In the absence of El Nino conditions, we're faced with climate effects more like those of La Nino— its cooler than average inverse—in which the Atlantic hurricane system often becomes supercharged and the southwestern United States is more likely to experience abnormal dryness, as it is now to disastrous effect.

More properly, the current paper describes increases in what's known as the Walker circulation, or how surface air movements push away from the southwestern US (in this instance), stealing the region's moisture and delivering it to the other end of the Pacific loop, e.g. southeastern Asia. Meanwhile, increases/decreases in this pattern modulate the appearance of El Nino and La Nina events. It was only in 2006 that researchers described quite the opposite phenomenon—a critical slowdown in the Walker winds—to what's being observed currently.
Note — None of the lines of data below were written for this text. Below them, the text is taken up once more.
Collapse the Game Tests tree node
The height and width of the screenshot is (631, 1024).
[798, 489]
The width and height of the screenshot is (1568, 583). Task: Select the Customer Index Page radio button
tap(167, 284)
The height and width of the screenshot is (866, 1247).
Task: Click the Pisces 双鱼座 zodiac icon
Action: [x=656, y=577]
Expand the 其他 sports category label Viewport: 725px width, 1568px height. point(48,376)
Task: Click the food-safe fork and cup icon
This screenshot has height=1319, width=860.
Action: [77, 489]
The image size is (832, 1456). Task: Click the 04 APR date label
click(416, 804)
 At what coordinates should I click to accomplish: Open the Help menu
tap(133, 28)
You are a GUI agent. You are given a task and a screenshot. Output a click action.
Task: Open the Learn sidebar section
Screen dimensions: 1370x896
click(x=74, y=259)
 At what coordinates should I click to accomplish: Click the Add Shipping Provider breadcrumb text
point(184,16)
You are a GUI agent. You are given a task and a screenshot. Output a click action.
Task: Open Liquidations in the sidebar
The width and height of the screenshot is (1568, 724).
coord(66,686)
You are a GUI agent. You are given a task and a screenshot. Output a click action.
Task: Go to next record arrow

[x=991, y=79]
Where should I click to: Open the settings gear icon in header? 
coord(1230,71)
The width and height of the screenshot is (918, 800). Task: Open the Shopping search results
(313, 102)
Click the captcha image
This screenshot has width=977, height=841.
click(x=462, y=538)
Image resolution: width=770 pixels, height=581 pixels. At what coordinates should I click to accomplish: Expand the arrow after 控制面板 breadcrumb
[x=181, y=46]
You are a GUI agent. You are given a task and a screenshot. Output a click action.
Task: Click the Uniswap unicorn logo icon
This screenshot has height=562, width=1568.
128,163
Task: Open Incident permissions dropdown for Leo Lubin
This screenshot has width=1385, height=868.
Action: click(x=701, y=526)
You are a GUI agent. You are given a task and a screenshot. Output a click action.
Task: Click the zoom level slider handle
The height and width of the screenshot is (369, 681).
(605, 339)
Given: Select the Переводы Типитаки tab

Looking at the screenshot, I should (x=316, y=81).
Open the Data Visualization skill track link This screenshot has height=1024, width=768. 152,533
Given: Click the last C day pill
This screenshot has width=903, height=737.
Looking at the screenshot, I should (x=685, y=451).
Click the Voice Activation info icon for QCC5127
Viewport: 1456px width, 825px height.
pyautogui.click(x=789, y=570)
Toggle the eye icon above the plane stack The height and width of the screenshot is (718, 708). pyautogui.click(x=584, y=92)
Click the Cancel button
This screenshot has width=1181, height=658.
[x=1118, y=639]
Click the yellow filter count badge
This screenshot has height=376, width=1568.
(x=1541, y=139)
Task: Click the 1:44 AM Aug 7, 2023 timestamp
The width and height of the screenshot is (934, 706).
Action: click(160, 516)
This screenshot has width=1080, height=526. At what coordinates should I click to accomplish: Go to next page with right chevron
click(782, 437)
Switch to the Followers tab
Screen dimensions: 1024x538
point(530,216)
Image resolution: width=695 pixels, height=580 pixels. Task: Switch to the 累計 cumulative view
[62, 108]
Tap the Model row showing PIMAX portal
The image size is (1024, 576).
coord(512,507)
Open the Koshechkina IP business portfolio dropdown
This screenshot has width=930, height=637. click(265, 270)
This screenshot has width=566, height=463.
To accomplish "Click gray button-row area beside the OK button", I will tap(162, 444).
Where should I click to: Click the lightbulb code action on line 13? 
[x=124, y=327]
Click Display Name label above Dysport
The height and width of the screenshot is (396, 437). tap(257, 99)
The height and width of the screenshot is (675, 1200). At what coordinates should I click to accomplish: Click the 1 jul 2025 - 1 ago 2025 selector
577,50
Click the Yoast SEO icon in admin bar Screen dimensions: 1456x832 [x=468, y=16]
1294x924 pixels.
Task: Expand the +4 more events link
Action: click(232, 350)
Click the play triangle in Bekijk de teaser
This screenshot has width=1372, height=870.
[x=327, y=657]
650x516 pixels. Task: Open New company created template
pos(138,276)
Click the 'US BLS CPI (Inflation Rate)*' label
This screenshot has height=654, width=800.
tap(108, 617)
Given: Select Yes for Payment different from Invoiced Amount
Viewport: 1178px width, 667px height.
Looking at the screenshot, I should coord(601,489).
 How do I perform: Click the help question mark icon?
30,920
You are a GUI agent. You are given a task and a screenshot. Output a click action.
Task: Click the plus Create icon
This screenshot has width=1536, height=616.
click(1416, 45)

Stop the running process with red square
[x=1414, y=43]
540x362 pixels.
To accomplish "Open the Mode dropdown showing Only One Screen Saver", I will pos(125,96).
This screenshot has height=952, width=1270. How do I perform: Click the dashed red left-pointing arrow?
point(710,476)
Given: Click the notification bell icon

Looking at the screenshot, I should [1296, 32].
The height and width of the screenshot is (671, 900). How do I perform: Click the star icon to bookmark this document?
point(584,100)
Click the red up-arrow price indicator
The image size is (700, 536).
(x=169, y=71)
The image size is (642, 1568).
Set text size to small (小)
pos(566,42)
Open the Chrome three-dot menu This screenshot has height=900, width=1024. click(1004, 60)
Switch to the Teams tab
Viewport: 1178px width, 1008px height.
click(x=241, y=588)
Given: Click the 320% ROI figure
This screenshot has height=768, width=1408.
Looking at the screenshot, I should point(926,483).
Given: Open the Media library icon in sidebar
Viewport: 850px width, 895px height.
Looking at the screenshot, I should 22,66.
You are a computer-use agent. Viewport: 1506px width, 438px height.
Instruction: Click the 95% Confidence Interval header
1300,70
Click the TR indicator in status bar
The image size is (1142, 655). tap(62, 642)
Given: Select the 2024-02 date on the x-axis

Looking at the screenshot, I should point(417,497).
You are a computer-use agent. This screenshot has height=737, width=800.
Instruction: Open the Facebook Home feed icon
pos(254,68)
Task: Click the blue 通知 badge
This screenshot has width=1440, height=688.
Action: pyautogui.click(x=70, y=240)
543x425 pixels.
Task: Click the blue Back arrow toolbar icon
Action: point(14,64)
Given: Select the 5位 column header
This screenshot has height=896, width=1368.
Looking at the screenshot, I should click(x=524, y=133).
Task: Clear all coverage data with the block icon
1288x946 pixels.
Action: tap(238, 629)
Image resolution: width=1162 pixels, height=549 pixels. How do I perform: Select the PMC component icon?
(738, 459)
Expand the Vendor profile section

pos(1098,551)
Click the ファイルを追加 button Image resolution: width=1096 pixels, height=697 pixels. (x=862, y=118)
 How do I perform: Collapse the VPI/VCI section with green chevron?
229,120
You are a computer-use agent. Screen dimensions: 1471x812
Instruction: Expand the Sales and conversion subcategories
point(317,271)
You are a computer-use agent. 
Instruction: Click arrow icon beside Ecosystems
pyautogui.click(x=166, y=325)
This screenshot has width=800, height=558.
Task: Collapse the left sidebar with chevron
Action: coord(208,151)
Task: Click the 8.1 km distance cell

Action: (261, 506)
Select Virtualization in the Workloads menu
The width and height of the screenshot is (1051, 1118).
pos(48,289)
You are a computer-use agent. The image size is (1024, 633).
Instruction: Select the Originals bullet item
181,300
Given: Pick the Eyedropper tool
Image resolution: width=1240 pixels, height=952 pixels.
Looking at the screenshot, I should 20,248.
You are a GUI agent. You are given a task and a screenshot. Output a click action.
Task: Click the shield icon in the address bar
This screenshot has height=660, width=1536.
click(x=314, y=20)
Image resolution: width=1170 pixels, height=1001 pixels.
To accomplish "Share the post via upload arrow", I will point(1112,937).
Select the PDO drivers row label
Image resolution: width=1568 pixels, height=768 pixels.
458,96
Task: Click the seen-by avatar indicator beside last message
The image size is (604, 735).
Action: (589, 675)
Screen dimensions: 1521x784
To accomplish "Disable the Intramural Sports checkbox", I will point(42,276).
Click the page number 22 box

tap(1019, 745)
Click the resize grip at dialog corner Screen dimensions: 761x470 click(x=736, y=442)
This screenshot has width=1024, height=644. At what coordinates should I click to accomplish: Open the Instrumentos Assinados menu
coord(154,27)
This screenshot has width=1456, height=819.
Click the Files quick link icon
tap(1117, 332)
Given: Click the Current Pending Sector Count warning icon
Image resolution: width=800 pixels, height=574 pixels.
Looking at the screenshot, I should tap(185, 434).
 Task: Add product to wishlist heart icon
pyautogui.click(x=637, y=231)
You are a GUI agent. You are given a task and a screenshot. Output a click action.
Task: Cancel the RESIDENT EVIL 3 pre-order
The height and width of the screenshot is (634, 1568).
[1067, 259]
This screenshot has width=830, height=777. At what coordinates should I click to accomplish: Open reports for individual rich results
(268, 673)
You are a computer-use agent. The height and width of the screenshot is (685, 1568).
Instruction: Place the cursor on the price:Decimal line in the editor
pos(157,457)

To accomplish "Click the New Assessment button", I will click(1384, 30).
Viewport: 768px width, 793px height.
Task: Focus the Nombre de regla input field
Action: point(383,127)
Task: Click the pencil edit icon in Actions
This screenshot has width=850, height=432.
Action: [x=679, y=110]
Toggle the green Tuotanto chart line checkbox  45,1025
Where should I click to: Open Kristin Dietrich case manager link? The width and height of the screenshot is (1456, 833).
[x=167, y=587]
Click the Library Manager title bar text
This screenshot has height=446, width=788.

The oceanic temperature uptake overall appears to be a relatively recent feature of climate change, but it's one that can't continue indefinitely or, perhaps, even for very long. "It will be difficult to predict when the Pacific cooling trend and its contribution to the global hiatus in surface temperatures will come to an end," said the current study's co-author Matthew England. Eventually, the situations between the Atlantic and Pacific will equalize, and that hardly means some chilling out in Pacific weather trends. The effect will be a rapid, unprecedented rise in surface air temperatures, as oceans not only stop acting as heat sinks, but stop acting as buffers at all.

Imagine the warming acceleration seen before the current lull (above), but without the benefit of a planet covered in the temperature cushion of cool oceans. Hello, Venus?